Le ministère américain des Finances a annoncé, jeudi, la possibilité de vendre du pétrole russe jusqu'au 11 avril, suscitant une réaction rapide des acteurs internationaux. Cette décision a été largement critiquée par l'Union européenne, mais Emmanuel Macron la considère comme «exceptionnelle et limitée».
La présidente de la Commission européenne a qualifié la décision américaine d'«unilatérale», affirmant qu'elle était «très préoccupante». En effet, cette mesure intervient dans un contexte de hausse des prix du brut, exacerbée par le conflit au Moyen-Orient. Antonio Costa, président du Conseil européen, a souligné que cette décision pourrait nuire à la pression économique exercée sur la Russie, un élément crucial pour des négociations avec l'Ukraine.
«L'affaiblissement des sanctions accroît les ressources russes pour mener la guerre d'agression contre l'Ukraine», a-t-il déploré sur le réseau social X. Selon les estimations de la Commission européenne, la Russie pourrait percevoir jusqu'à 150 millions de dollars par jour grâce à ces ventes de pétrole, ce qui en fait, selon Paula Pinho, porte-parole de la Commission, un des principaux bénéficiaires de ce conflit.
Emmanuel Macron a défendu la position des États-Unis, en affirmant que cela ne remet pas en question les engagements pris par le G7. Lors d'une conférence de presse avec le président ukrainien Volodymyr Zelensky, il a précisé : «La situation en Ukraine ne justifie en rien de lever les sanctions».

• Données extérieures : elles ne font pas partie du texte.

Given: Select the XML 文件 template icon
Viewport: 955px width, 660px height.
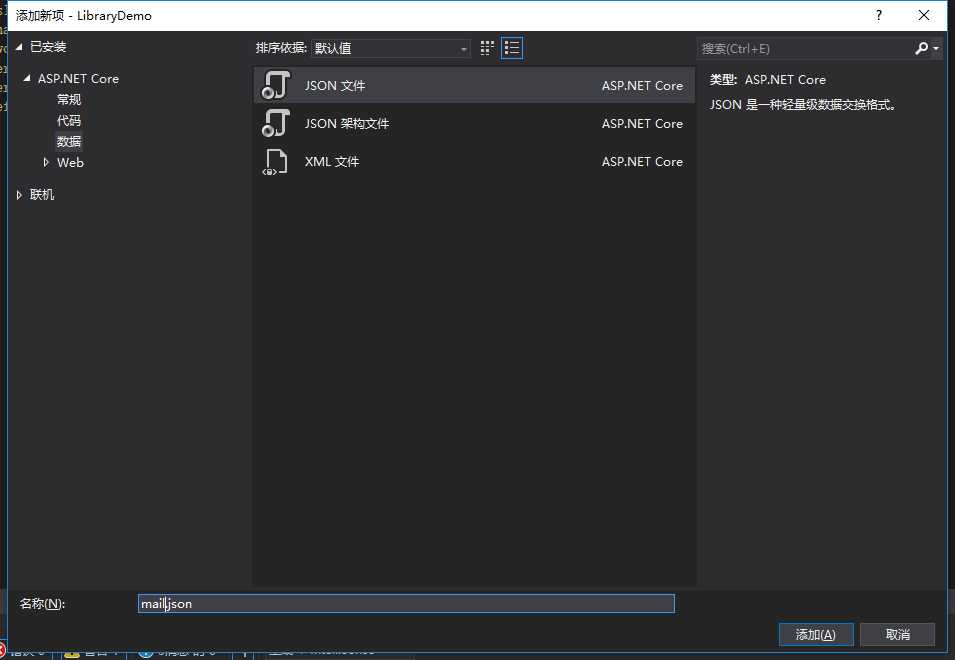Looking at the screenshot, I should pos(276,161).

De son côté, Zelensky a critiqué cette décision, la qualifiant de renforcement de la position russe. «Ce seul assouplissement pourrait rapporter environ 10 milliards de dollars à la Russie pour continuer la guerre», a-t-il déclaré, soulignant que cela ne favorise en aucun cas la paix en Ukraine.
Scott Bessent, membre du ministère américain des Finances, a qualifié cette décision de «mesure à court terme» pour contrer la flambée des prix du pétrole depuis le début de la guerre en Iran. Il convient de noter que Washington avait déjà autorisé auparavant la livraison de pétrole russe bloqué en mer vers des pays comme l’Inde. En réponse, Moscou a demandé à Washington d’ouvrir la voie à une levée plus large des sanctions.